Well completion techniques that do not involve perforating are known in the art. One such technique is known as ball drop open hole style completion. Instead of cementing the completion in, this technique involves running open hole packers into the well hole to set the casing assembly. The casing assembly includes ported collars with sleeves. After the casing is set in the well, the ports can be opened by operating the sliding sleeves. Fracturing can then be performed through the ports.

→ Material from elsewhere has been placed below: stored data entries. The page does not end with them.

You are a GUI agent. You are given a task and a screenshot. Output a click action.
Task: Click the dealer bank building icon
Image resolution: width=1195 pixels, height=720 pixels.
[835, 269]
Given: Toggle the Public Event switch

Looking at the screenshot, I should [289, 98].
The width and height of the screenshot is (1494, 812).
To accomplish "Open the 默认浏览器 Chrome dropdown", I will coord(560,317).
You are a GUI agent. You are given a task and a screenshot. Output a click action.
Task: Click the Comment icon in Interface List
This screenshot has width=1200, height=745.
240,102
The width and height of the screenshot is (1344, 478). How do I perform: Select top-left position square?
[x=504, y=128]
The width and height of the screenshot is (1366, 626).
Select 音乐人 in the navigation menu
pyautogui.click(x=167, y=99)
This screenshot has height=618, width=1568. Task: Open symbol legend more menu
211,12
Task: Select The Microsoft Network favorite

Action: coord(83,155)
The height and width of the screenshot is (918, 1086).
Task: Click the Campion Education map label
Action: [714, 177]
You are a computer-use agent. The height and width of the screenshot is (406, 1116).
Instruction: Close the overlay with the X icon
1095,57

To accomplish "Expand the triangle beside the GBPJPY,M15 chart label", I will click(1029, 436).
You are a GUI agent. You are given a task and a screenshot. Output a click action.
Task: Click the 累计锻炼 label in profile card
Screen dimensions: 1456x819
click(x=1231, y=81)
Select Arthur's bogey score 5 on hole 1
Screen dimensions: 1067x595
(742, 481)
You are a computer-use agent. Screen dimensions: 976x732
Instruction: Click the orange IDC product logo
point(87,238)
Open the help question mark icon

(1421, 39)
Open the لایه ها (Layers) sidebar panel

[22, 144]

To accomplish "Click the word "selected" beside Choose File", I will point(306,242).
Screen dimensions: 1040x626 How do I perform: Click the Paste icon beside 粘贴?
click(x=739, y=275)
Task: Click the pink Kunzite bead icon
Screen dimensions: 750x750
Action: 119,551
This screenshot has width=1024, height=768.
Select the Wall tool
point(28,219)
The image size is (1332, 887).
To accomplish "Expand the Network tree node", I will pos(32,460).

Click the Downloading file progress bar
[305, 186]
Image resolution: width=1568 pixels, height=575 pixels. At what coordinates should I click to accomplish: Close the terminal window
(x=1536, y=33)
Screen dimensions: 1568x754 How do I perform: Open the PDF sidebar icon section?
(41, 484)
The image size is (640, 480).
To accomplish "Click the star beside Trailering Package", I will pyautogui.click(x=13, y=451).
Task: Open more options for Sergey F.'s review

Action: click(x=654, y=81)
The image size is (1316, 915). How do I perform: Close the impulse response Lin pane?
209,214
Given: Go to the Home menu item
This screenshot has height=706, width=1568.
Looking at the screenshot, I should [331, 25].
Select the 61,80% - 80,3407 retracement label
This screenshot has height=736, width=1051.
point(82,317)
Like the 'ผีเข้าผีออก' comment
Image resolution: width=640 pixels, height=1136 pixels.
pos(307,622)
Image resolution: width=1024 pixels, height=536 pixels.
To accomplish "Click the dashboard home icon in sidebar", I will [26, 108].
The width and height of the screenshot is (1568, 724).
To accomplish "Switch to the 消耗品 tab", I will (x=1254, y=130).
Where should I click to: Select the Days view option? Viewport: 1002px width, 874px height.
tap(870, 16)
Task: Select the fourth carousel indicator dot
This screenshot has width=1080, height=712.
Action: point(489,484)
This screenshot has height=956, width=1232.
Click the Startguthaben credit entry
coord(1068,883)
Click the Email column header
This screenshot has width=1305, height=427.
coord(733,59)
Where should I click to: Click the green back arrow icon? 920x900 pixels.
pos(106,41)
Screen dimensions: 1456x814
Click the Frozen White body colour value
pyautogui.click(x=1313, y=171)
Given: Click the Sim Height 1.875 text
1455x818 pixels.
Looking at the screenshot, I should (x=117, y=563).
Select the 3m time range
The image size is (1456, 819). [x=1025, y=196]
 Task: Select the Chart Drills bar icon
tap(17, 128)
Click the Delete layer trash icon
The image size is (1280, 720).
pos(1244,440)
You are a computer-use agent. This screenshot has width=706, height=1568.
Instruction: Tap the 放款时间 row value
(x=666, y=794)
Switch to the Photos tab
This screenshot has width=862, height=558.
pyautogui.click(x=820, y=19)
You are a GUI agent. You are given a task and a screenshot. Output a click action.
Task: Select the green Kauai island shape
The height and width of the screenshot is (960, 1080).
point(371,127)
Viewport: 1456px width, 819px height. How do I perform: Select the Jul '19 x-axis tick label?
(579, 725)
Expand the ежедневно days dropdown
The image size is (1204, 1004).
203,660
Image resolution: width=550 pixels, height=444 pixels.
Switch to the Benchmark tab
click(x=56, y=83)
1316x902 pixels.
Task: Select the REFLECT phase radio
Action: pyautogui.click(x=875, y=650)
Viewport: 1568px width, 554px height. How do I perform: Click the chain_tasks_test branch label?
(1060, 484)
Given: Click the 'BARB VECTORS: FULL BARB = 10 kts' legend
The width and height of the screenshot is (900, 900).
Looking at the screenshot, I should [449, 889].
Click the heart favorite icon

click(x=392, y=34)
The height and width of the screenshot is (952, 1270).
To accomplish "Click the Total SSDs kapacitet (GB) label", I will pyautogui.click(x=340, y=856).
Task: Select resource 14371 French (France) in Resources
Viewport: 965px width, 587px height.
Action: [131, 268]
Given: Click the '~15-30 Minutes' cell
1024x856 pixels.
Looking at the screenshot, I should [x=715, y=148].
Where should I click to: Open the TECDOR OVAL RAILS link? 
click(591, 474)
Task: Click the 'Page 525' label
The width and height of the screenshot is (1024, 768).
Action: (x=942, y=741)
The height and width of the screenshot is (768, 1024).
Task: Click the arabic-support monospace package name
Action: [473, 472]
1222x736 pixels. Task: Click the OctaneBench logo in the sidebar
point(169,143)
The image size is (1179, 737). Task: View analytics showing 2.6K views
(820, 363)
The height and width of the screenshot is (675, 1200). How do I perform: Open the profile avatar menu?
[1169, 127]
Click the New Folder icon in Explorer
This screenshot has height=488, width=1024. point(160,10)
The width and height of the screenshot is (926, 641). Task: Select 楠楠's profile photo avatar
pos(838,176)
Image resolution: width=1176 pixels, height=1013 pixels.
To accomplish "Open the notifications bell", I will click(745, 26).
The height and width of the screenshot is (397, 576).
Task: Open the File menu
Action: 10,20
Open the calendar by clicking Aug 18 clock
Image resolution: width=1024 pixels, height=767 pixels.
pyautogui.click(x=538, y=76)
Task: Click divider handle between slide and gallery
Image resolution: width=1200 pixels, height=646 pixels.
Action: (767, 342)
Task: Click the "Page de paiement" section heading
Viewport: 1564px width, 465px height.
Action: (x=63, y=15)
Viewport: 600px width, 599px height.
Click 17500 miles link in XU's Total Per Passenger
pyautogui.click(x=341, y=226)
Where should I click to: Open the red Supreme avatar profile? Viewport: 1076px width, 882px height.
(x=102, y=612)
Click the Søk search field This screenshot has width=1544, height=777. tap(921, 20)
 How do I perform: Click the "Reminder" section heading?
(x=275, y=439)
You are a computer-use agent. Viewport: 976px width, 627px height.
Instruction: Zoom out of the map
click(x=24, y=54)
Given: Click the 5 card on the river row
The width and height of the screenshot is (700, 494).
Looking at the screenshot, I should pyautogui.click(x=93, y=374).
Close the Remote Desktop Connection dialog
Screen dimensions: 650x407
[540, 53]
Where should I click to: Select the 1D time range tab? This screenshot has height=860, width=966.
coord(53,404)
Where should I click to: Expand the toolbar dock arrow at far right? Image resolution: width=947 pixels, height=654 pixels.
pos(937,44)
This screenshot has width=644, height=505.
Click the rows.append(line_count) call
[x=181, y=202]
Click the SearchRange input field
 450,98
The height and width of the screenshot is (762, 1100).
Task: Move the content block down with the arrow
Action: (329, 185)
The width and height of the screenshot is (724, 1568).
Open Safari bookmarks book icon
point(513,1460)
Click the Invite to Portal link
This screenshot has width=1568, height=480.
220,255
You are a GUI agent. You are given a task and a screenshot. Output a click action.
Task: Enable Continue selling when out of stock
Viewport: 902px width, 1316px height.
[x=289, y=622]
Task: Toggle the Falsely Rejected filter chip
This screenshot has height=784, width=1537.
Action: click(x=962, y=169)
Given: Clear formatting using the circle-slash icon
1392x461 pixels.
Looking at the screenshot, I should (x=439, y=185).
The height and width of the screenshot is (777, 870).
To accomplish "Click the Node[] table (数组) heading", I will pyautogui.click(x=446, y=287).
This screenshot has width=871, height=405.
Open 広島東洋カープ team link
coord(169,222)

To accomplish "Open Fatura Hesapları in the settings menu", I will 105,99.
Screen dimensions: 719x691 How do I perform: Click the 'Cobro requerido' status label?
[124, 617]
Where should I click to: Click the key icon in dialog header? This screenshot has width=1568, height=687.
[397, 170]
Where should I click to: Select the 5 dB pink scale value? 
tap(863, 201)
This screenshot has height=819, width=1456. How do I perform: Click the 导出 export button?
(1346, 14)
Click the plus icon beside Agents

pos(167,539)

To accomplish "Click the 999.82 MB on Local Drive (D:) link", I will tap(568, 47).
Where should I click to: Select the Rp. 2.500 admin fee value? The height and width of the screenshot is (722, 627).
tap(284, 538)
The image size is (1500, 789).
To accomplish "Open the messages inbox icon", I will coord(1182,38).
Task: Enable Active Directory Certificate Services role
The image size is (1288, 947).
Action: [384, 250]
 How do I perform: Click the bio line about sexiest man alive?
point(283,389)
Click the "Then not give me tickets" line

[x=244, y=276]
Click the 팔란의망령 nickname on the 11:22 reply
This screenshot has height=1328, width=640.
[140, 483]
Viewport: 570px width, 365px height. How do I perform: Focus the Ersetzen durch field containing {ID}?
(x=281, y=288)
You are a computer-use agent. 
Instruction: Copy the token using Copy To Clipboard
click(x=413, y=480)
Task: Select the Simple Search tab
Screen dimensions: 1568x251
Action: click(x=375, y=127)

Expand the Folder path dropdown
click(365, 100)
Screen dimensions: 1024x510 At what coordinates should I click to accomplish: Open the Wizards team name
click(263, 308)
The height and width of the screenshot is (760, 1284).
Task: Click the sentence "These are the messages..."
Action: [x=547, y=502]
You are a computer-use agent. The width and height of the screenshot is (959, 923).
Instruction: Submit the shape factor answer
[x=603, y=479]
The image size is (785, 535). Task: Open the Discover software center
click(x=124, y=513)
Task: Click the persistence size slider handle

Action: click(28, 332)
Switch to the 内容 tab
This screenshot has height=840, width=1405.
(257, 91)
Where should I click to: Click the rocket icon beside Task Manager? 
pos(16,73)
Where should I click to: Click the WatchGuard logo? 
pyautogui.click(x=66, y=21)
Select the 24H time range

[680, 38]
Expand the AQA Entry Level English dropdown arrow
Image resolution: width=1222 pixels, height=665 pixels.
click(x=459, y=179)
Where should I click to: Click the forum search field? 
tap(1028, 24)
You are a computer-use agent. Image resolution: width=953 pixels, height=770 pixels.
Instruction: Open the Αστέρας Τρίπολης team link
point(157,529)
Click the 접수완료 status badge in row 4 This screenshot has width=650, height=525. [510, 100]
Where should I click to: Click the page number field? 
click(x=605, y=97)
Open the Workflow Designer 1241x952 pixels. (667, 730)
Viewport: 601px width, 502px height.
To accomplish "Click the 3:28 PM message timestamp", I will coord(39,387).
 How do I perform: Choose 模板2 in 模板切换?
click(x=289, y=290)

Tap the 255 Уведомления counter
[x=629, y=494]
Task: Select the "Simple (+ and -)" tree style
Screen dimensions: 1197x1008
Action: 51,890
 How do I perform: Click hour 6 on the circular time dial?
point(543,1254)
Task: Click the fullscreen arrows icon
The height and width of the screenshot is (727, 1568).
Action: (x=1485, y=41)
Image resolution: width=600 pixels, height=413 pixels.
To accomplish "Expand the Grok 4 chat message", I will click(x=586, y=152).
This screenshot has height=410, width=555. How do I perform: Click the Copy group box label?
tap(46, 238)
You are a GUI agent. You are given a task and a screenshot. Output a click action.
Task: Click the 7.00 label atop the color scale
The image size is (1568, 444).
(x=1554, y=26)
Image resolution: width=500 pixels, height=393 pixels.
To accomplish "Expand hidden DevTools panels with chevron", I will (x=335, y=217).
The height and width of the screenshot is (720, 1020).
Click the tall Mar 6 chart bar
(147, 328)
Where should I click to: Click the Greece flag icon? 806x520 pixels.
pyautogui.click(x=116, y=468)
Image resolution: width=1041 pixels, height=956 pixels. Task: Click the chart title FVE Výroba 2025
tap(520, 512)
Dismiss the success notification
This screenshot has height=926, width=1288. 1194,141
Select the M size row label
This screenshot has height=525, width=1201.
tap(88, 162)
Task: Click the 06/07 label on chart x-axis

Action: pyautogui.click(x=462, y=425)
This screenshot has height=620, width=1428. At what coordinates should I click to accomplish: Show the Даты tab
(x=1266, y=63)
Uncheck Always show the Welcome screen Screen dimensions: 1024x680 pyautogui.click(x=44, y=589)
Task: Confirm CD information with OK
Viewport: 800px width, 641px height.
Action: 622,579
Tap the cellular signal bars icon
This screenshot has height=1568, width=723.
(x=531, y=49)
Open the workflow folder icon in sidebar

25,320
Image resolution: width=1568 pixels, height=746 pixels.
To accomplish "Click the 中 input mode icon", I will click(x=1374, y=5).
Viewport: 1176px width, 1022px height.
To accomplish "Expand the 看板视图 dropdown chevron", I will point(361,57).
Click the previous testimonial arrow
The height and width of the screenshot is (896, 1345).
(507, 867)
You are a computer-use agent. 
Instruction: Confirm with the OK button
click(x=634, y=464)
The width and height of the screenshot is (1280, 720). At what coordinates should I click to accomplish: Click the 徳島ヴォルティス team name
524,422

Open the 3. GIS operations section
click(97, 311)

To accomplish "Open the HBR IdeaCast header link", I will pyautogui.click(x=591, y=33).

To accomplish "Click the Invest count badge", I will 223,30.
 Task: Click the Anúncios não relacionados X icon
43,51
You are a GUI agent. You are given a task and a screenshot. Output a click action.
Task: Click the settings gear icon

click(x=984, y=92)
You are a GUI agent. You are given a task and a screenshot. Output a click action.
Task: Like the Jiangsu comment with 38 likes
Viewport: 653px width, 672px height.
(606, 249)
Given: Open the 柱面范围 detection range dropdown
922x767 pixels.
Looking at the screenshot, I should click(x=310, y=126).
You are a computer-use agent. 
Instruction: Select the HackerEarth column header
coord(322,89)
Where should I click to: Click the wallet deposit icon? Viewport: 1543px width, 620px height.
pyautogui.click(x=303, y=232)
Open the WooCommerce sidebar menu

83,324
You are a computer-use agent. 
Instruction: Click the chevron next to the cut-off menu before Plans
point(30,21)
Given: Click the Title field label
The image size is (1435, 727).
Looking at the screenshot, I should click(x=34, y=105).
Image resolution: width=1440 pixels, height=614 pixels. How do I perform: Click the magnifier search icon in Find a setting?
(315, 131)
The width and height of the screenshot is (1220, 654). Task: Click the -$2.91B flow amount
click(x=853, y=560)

For multi-zone wells, multiple ported collars in combination with sliding sleeve assemblies have been employed. The sliding sleeves are installed on the inner diameter of the casing and/or sleeves and can be held in place by shear pins. In some designs, the bottom most sleeve is capable of being opened hydraulically by applying a differential pressure to the sleeve assembly. After the casing with ported collars is installed, a fracturing process is performed on the bottom most zone of the well. This process may include hydraulically sliding sleeves in the first zone to open ports and then pumping the fracturing fluid into the formation through the open ports of the first zone. After fracturing the first zone, a ball is dropped down the well. The ball hits the next sleeve up from the first fractured zone in the well and thereby opens ports for fracturing the second zone. After fracturing the second zone, a second ball, which is slightly larger than the first ball, is dropped to open the ports for fracturing the third zone. This process is repeated using incrementally larger balls to open the ports in each consecutively higher zone in the well until all the zones have been fractured. However, because the well diameter is limited in size and the ball sizes are typically increased in quarter inch increments, this process is limited to fracturing only about 11 or 12 zones in a well before ball sizes run out. In addition, the use of the sliding sleeve assemblies and the packers to set the well casing in this method can be costly. Further, the sliding sleeve assemblies and balls can significantly reduce the inner diameter of the casing, which is often undesirable. After the fracture stimulation treatment is complete, it is often necessary to mill out the balls and ball seats from the casing.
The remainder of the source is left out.